Material supplied:
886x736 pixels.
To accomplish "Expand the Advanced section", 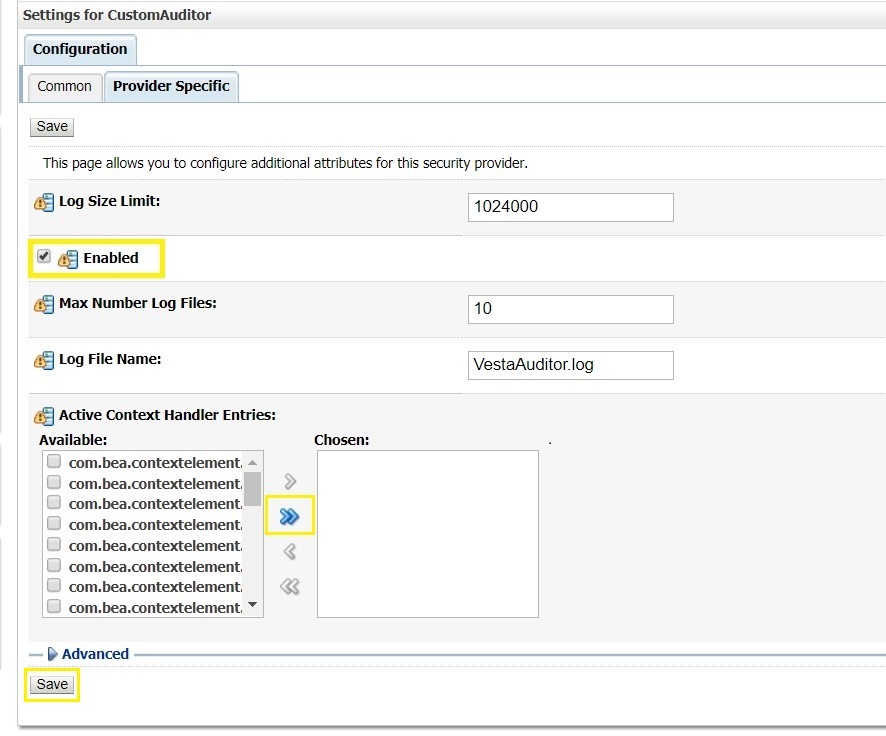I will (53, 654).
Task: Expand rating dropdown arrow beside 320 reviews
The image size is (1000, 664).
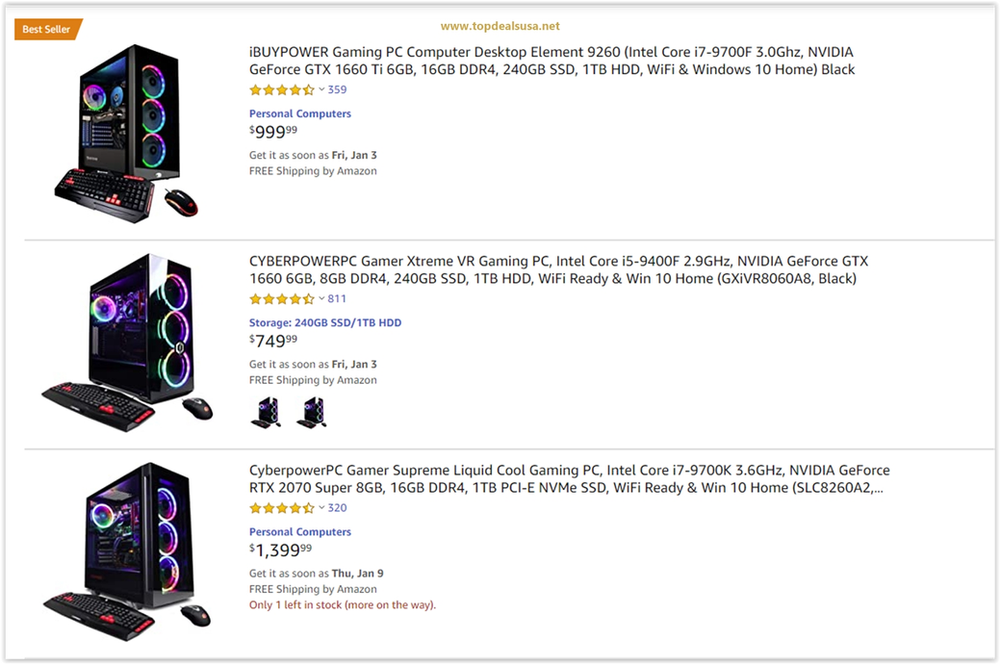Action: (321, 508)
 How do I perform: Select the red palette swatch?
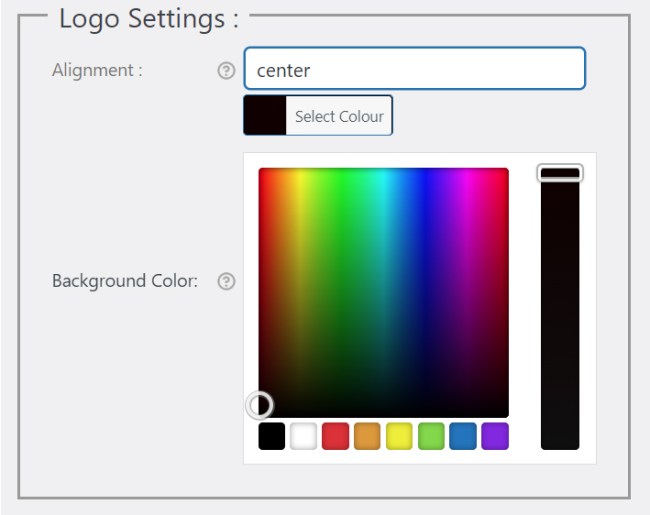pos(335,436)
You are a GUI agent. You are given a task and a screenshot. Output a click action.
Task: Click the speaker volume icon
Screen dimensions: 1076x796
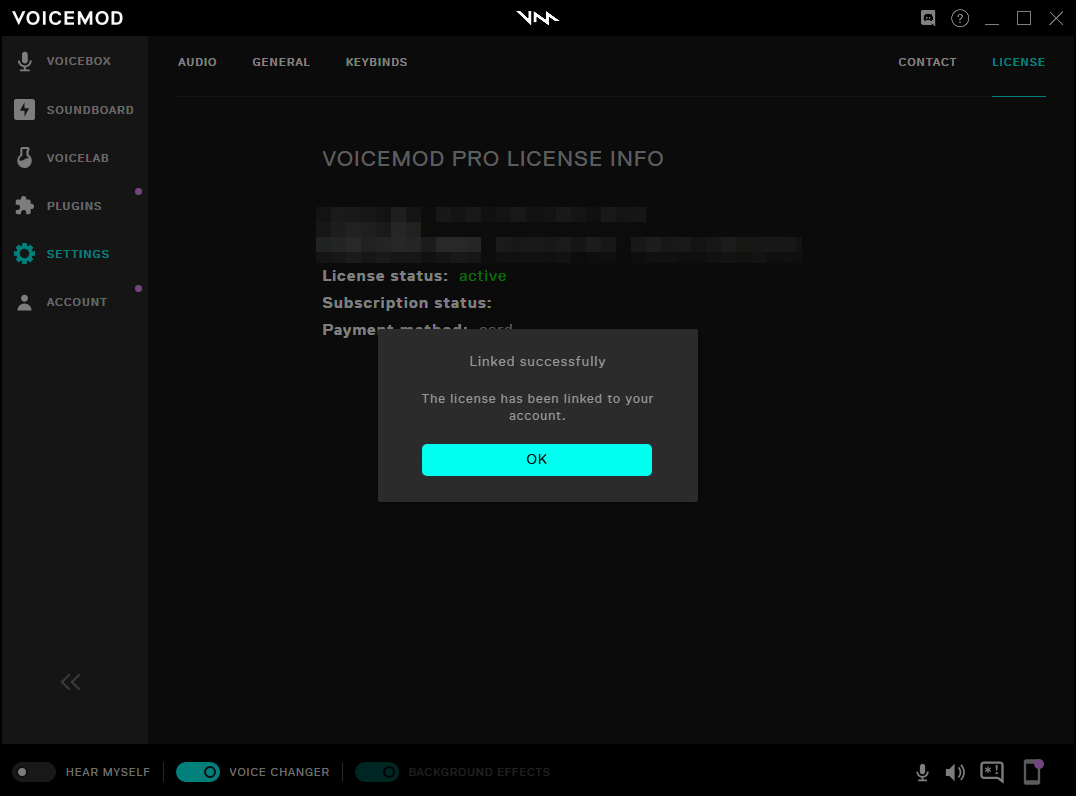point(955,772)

Directions: In the listing above, find the line containing "Task: Expand rating" and the line containing "Task: Click the speaker volume icon", then return both of them and every line between, exactly, without pictures.

Task result:
Task: Expand rating dropdown arrow beside 320 reviews
The image size is (1000, 664).
Action: (321, 508)
 How do I perform: Select the red palette swatch?
pos(335,436)
You are a GUI agent. You are given a task and a screenshot. Output a click action.
Task: Click the speaker volume icon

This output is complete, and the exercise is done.